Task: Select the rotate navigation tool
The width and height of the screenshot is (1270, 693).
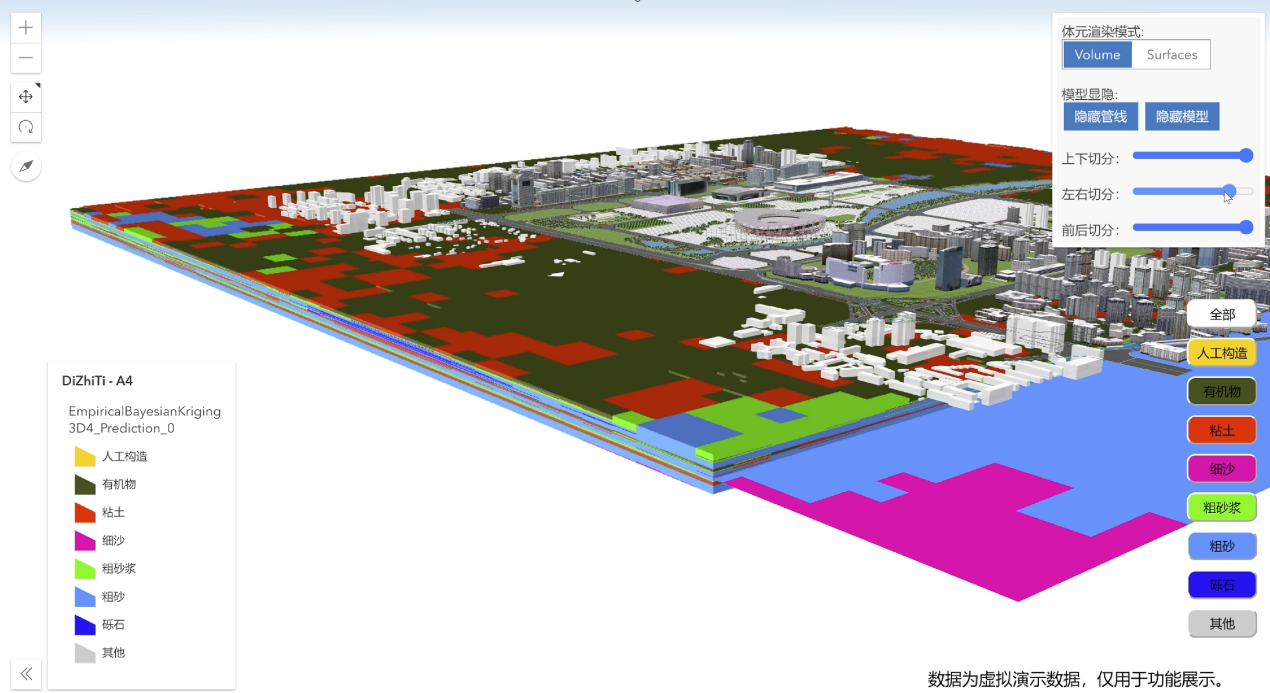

____

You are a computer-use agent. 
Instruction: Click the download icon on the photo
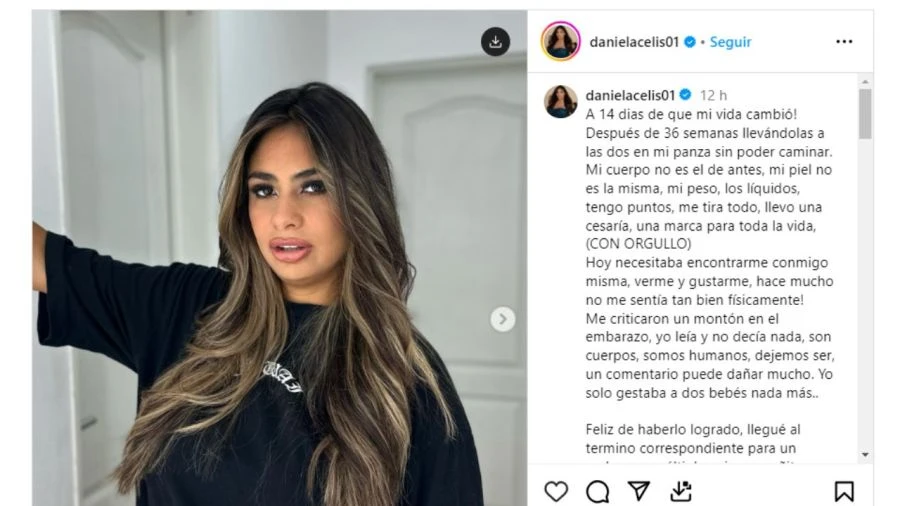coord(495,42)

____

Working from the data above, extract solely the lines from the one containing "Task: Select the rotate navigation tool" through the one containing "The width and", exactly as they appear, both included.

→ ANSWER FOR THIS EXERCISE
Task: Select the rotate navigation tool
The width and height of the screenshot is (1270, 693).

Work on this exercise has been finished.